Nasıl bir planlama teşkilatı?
Değerli Erdal Sağlam’ın Mesele Ekonomi kanalındaki YouTube programından öğrendim: “Cumhurbaşkanı Yardımcısı Cevdet Yılmaz Devlet Planlama Teşkilatını yeniden kurmak istiyormuş.”
Ben de “X” (Twitter) hesabımdan paylaştım.
Sayın Yılmaz 2011 yılında DPT kapatılıp Kalkınma Bakanlığı kurulurken DPT’den sorumlu Bakan idi. DPT’yi bizatihi kendisi kapattı.
Yani DPT’nin son bakanı ve Kalkınma Bakanlığı’nın da ilk bakanıydı.
Sormazlar mı insana, “madem açılmasını istiyordunuz, kapatılmasına neden önayak oldunuz?”
Ayrıca açılsa bile, yeni planlamanın nasıl bir işlevi olacak?

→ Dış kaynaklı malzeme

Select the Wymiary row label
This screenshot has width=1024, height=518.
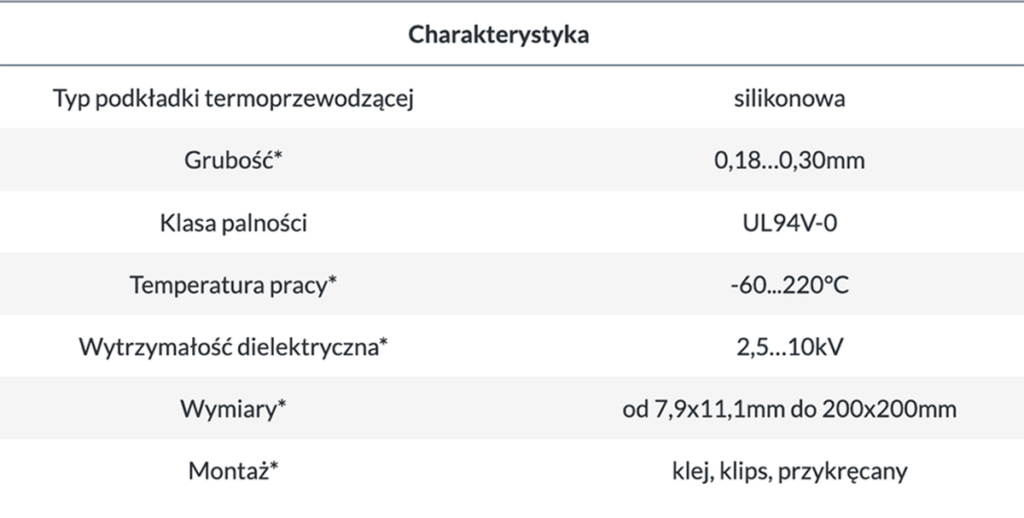point(229,408)
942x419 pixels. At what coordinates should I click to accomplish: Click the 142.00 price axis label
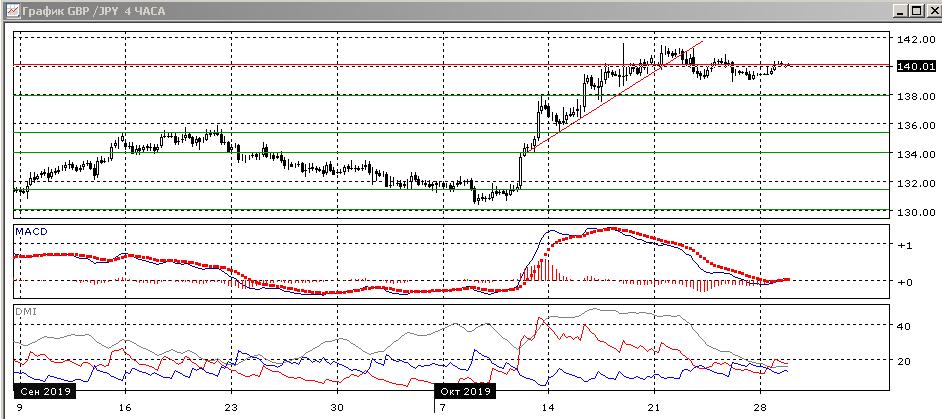tap(915, 39)
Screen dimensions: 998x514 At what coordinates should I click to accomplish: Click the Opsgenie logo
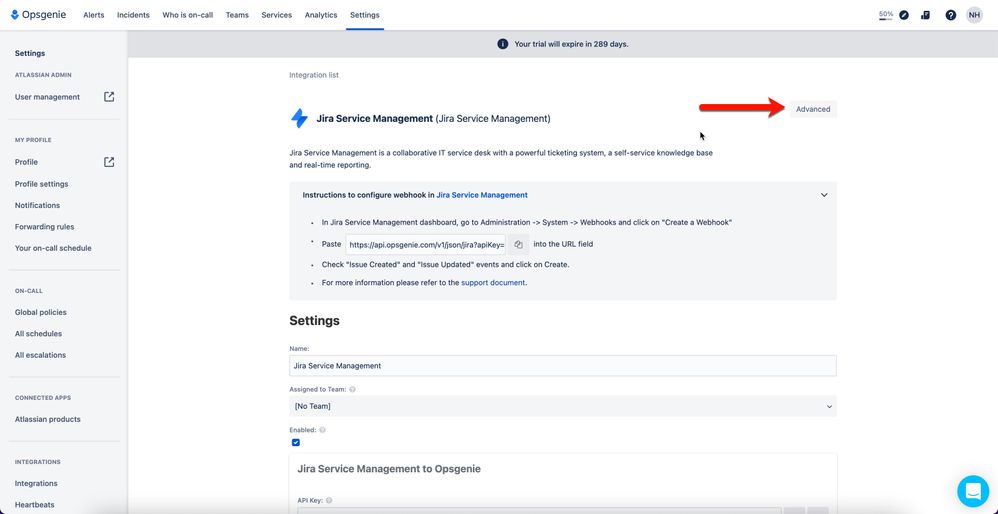[39, 15]
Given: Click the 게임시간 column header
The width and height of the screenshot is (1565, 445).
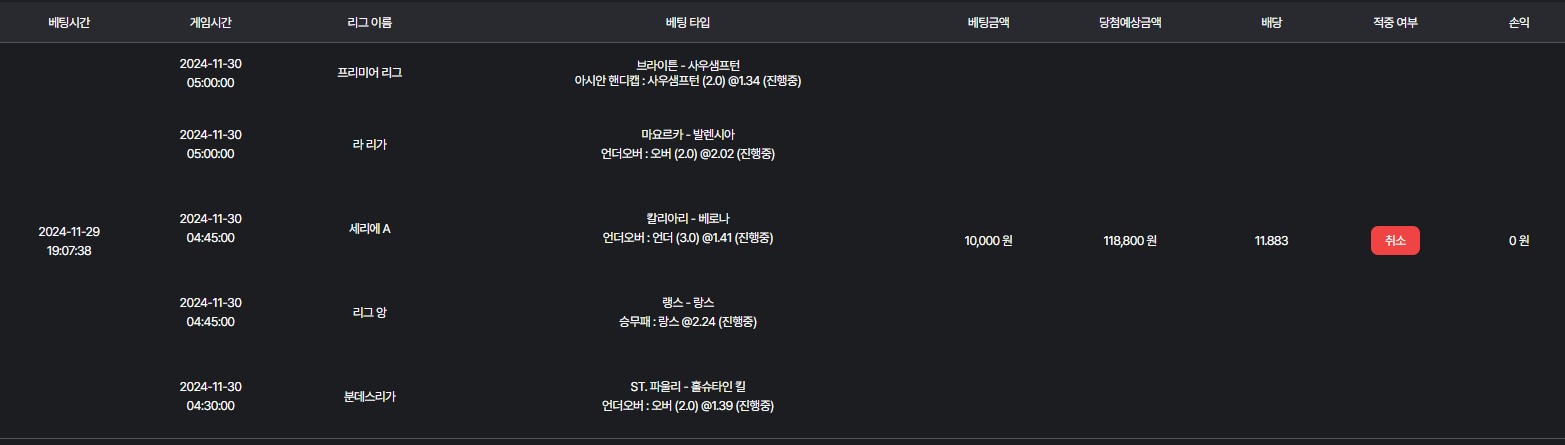Looking at the screenshot, I should pyautogui.click(x=210, y=22).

Değerli okur planlama teşkilatının işlevi öteden beri sorgulanır, ama bir türlü cevaplanamaz.
Gelin bir de biz tartışalım.
Nasıl mı?
Başlayalım
ESKİ VE HALA MEŞRU
BİR TARTIŞMA
Hepinizin malumu.
2002 seçimlerinden sonra AK Parti iktidara gelince bürokratik kadrolarda ciddi bir değişiklik yaptı.

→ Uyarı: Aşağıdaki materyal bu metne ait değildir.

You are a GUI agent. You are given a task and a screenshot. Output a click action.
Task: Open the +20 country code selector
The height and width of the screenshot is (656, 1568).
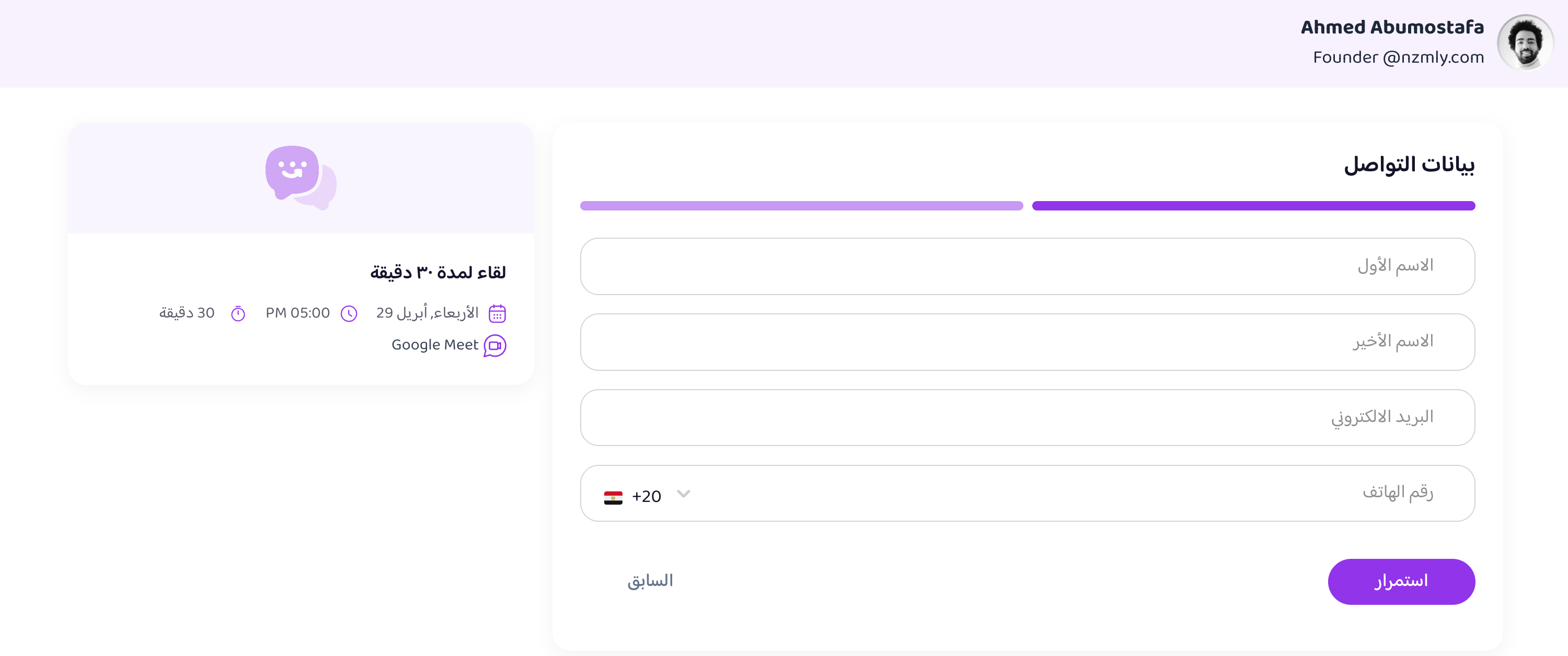pos(647,496)
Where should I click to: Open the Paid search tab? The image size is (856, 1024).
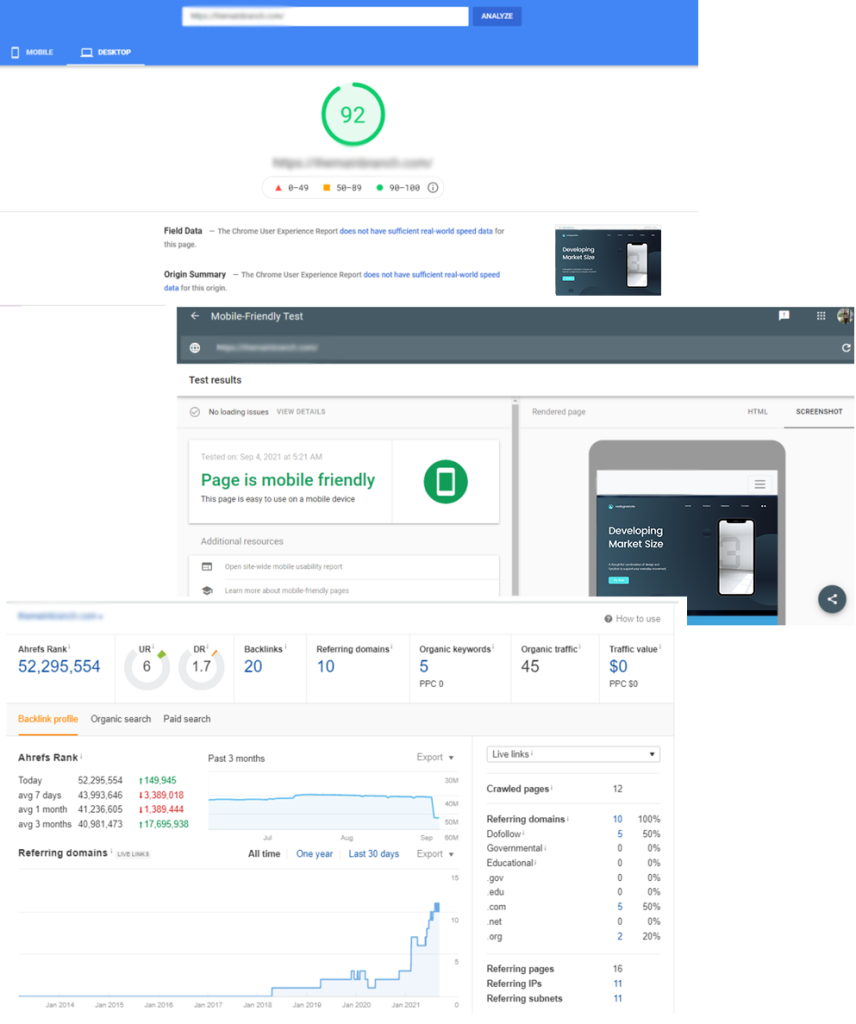click(x=187, y=719)
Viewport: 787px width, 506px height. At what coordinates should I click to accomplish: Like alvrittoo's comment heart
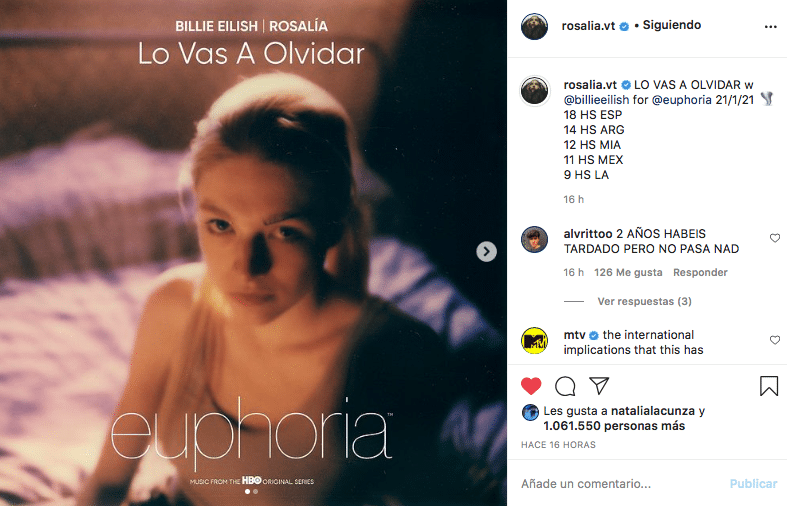(775, 238)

Sizin bilmediğiniz konu ise DPT’de yapılan bir çalışmaydı.
O zaman halen Planlama Uzmanı olan Cevdet Yılmaz ile sonradan DPT müsteşarı olarak atadığı iyi arkadaşı Kemal Madenoğlu bir “Arama Toplantısı” yaptılar. (SWOT)
Aramanın konusu DPT’nin güçlü ve zayıf yönlerini öne çıkararak, nasıl bir yapılanma sorusuna cevap vermek idi.
Çalışmanın sonuçlarını paylaşmadılar.
Ama Cevdet Yılmaz DPT’den sorumlu Bakan, diğeri de DPT Müsteşar’ı iken DPT’yi elbirliğiyle kapattıklarını biliyoruz.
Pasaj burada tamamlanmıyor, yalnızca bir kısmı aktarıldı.